Task directions
Using "field" as the search string, find the matching lines below and copy them.

Data for processing
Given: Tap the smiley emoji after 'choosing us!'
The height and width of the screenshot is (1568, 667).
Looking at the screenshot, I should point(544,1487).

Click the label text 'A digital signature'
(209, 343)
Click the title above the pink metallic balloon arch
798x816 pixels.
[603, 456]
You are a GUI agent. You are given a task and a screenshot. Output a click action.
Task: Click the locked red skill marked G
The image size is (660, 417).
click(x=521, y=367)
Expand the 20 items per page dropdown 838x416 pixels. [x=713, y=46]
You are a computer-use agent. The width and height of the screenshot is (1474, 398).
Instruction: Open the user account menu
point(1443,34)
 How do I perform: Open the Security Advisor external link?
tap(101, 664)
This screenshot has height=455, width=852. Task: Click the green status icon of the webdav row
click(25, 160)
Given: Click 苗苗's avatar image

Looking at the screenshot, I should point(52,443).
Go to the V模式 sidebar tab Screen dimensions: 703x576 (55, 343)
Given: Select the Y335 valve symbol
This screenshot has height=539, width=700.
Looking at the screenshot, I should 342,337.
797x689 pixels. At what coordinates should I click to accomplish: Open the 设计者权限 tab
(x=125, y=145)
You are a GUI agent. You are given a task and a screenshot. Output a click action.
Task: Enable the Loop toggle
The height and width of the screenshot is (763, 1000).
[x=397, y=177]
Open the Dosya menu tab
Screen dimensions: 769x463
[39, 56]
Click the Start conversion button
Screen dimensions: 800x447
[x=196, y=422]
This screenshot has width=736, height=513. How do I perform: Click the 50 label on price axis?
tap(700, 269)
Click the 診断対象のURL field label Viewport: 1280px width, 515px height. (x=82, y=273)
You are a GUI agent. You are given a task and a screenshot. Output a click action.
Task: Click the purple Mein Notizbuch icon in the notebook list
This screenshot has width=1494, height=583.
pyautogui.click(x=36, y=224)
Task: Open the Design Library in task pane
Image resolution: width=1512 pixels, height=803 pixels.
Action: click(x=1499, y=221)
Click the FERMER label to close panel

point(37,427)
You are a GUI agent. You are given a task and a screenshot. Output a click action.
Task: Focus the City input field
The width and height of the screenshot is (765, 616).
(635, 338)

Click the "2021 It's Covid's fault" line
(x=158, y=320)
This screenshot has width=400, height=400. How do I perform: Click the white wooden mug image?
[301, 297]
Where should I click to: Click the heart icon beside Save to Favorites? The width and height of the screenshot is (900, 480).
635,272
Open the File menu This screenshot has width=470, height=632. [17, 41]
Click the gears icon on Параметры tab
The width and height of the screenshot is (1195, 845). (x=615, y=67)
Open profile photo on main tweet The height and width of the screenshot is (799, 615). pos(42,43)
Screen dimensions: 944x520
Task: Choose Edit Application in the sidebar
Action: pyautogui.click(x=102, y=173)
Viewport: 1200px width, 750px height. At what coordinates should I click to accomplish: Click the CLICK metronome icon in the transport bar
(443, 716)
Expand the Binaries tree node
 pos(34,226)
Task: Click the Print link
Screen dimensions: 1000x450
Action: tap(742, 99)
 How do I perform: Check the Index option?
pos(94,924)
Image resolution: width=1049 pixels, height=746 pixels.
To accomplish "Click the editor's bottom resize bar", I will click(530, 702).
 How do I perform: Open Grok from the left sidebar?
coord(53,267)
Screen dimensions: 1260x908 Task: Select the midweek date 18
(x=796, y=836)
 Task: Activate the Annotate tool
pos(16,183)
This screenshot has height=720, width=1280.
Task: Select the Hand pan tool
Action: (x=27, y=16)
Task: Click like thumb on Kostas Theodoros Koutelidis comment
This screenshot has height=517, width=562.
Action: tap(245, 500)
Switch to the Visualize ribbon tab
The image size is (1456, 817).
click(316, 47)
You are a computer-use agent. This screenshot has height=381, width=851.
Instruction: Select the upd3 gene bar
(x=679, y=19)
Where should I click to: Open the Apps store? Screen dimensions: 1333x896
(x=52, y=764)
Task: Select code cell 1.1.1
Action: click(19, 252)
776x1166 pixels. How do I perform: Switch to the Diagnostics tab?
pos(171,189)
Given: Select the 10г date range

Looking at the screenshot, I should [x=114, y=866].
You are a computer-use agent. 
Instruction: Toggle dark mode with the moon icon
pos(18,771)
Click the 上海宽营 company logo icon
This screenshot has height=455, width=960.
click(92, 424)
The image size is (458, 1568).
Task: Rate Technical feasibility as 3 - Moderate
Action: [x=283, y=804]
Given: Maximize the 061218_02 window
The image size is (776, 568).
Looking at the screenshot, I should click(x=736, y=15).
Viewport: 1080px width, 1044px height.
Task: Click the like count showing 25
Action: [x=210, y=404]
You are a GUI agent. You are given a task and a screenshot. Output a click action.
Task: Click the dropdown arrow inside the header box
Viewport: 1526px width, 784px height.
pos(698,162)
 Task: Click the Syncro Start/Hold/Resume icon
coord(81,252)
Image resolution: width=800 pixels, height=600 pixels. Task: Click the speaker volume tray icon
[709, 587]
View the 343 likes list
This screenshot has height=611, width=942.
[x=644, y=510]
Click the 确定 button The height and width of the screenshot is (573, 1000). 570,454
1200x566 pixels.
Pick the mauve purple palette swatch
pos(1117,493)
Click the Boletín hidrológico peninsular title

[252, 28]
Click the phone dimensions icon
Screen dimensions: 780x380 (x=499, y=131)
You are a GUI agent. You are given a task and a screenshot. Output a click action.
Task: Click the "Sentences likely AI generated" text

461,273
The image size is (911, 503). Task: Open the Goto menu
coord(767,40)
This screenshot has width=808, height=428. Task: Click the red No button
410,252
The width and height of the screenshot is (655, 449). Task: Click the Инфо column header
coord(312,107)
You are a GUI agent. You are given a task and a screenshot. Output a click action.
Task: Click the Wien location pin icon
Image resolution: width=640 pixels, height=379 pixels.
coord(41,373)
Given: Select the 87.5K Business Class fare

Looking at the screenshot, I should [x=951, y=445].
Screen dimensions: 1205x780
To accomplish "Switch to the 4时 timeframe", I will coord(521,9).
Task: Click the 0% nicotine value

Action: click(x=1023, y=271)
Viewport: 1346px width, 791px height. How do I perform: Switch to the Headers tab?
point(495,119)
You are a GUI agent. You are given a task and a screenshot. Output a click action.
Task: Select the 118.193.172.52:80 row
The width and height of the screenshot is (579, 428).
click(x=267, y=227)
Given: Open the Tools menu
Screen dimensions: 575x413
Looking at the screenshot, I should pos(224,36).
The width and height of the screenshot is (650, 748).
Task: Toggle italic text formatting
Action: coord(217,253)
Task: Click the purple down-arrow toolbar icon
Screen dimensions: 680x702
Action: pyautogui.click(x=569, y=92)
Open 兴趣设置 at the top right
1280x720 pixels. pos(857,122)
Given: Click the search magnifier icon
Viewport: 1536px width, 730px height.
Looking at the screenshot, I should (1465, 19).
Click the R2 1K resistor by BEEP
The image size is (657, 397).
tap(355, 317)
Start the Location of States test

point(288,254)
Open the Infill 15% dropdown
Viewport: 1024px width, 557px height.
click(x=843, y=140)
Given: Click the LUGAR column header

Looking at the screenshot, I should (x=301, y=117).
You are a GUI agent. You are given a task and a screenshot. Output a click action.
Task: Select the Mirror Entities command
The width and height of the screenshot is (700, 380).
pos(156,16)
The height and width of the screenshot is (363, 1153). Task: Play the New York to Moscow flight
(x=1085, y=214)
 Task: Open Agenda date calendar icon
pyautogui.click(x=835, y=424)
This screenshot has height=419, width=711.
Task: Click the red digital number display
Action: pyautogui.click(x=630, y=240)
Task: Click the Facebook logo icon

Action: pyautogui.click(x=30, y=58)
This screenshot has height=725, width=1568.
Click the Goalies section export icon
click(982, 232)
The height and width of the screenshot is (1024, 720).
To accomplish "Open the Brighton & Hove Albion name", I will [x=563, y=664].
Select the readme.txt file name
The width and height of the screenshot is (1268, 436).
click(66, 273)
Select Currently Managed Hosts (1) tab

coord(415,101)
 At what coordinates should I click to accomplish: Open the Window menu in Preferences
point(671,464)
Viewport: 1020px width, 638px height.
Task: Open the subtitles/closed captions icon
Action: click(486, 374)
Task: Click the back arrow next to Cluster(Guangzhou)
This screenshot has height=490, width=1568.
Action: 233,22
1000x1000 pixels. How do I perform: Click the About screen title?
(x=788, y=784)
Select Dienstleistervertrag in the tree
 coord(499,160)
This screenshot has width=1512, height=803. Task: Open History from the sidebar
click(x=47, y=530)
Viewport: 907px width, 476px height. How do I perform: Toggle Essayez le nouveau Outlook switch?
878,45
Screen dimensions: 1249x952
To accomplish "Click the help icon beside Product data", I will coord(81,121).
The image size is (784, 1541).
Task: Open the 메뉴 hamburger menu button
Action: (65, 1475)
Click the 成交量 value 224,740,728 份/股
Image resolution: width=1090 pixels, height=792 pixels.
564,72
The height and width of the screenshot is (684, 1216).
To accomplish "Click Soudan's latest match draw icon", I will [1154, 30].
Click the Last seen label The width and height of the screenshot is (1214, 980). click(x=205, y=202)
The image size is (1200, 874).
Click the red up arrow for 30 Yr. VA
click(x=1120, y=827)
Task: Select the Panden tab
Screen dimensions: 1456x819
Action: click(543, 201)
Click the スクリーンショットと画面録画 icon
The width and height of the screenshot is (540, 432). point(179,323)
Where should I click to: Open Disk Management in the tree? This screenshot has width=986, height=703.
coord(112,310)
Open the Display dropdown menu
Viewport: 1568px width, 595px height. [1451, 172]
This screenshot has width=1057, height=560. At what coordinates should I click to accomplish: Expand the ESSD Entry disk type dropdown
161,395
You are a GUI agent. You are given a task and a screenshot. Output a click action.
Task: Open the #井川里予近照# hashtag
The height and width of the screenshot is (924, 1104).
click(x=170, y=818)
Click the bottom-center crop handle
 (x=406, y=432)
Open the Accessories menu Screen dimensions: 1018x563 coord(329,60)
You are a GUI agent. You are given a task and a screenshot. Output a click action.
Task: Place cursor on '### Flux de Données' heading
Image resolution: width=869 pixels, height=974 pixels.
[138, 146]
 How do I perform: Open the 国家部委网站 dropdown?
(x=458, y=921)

Response
Click the 診断対象のURL field label Viewport: 1280px width, 515px height. (x=82, y=273)
Task: Focus the City input field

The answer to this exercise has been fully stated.